* Request: Return every line of the listing below without alteration, omitting the pictures.

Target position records
______________________________

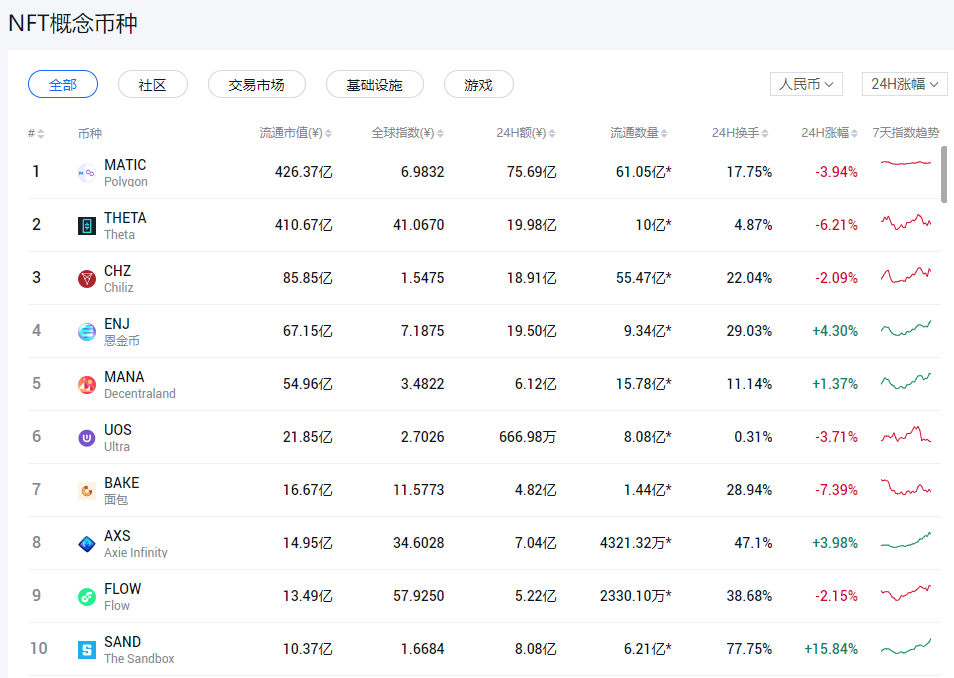Viewport: 954px width, 678px height.
Task: Switch to the 交易市场 tab
Action: [x=256, y=85]
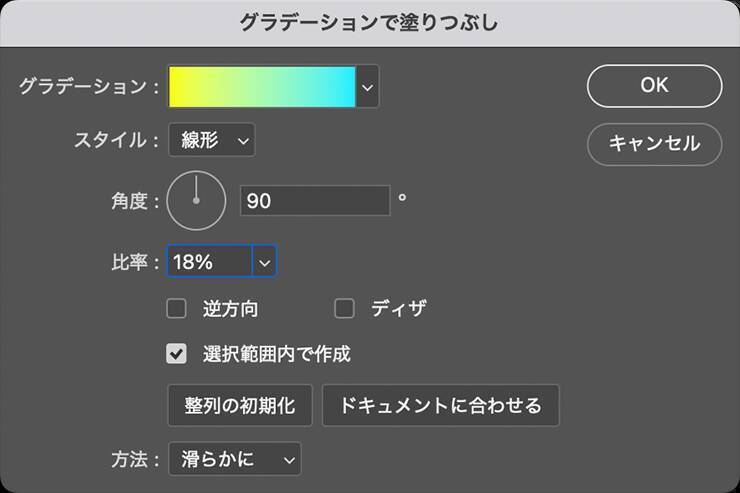Enable the 逆方向 checkbox
Viewport: 740px width, 493px height.
tap(177, 309)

______________________________

* Result of this exercise:
Viewport: 954px width, 678px height.
Task: Switch to the 交易市场 tab
Action: [x=256, y=85]
Enable the 逆方向 checkbox
Viewport: 740px width, 493px height.
tap(177, 309)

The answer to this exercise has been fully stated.